Die Wissenschaftler beraten, helfen, vermitteln Kontakte. Der Aufenthalt am CERN wurde Julien durch das Netzwerk ermöglicht. „Julien war von Anfang an sehr engagiert, hat zum Beispiel auch bei der Langen Nacht der Wissenschaften mitgeholfen“, erzählt Dr. Uta Bilow. Die Unterstützung durch die TUD hat den Schüler bestärkt. „Man wird hier ernst genommen, kann immer jeden fragen und bekommt Möglichkeiten, sich selbst mit ganz aktuellen Projekten zu beschäftigen“, sagt Julien. So wird gegenwärtig in Japan an genau dem Thema geforscht, das den Seiffener besonders interessiert. 

Über einen Mitarbeiter des TUD-Instituts für Kern- und Teilchenphysik bekam er die Chance, Einblick in die Ergebnisse zu nehmen.
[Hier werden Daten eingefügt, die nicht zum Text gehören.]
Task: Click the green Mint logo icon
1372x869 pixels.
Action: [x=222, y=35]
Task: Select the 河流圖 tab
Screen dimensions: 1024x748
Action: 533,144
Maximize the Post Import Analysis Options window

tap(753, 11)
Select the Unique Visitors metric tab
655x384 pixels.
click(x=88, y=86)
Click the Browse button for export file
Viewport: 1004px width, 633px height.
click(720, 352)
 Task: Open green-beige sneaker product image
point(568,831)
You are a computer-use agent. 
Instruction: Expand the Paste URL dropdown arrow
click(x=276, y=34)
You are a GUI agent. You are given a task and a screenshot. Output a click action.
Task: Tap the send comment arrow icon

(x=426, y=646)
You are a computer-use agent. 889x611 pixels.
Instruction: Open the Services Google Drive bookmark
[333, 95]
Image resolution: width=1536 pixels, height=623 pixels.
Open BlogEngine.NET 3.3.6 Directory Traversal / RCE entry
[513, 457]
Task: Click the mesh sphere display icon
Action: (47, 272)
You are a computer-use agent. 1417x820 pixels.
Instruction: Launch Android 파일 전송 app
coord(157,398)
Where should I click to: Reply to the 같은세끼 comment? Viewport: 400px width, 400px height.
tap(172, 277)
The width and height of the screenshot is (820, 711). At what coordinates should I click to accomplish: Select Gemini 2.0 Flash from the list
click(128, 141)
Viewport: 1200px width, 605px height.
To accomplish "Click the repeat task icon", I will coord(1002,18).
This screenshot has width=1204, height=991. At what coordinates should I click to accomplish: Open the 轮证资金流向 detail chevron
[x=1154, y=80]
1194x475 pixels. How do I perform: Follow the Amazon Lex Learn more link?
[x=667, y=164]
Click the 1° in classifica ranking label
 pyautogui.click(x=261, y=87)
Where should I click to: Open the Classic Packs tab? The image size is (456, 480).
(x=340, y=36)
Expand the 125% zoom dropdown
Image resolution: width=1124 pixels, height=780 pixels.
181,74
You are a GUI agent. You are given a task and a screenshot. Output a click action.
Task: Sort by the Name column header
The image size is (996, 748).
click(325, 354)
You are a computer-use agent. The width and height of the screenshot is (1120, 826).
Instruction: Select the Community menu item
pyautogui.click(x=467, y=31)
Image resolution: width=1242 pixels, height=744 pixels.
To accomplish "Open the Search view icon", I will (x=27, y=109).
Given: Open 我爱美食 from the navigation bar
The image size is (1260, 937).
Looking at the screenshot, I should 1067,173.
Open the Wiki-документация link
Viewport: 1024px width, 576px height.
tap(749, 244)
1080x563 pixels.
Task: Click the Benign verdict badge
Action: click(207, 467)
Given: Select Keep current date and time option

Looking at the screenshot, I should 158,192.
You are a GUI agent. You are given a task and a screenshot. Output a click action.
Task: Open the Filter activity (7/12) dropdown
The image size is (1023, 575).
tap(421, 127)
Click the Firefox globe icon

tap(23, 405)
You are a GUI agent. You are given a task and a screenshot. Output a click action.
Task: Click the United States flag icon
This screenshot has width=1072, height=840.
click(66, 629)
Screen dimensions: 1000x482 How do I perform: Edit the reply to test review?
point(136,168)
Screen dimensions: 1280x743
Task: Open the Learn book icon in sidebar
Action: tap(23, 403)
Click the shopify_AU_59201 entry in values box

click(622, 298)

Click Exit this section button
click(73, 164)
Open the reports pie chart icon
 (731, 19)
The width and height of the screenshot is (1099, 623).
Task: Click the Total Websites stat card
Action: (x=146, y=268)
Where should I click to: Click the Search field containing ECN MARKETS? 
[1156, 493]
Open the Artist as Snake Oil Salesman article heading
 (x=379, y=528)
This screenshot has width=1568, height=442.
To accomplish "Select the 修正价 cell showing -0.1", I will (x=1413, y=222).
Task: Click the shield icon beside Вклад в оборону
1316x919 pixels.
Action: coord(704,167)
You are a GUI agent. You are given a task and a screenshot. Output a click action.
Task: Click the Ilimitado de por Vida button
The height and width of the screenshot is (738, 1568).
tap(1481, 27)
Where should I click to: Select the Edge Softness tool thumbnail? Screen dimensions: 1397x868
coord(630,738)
In Genf hat er zudem einen Eindruck davon bekommen, wie es ist, Teil der internationalen Wissenschaftsgemeinde zu sein, sich mit Gleichgesinnten aus aller Welt auszutauschen. Auf Englisch natürlich. Auch das gehört dazu. Julien hat sich längst entschieden. 

Ab dem Herbst würde er gern Physik studieren. An der TU in Dresden, weil er trotz seiner Begeisterung für die internationale Forschung auch heimatverbunden ist. „Ich mag Seiffen schon sehr gerne“, sagt der Jugendliche. Auch wenn nicht jeder in seinem Umfeld etwas mit Teilchenphysik anfangen kann – Familie und Freunde sind stolz auf seine ersten wissenschaftlichen Schritte und freuen sich mit ihm über die Chancen, die ihm das „Netzwerk Teilchenwelt“ eröffnet hat. Und Julien selbst weiß sehr gut, dass es natürlich noch ein Leben neben der Forschung gibt.

Er spielt Volleyball, macht Karate. „Und für meine Freundin nehme ich mir natürlich auch Zeit“, sagt der 17-Jährige und lächelt. Das nächste Ziel in Sachen Teilchenphysik hat er trotzdem fest im Blick. Seine Besondere Lernleistung ersetzt eine Prüfung im Abitur.
Dafür muss Julien seine Arbeit vor einer Prüfungskommission verteidigen. Und dazu darf er Gäste einladen. Dass er neben Familie und Freundin gern auch seine Betreuer von der TUD dabei hätte, zeigt den Erfolg des Studienorientierungsprojekts vielleicht sogar noch ein bisschen besser als es Statistiken können.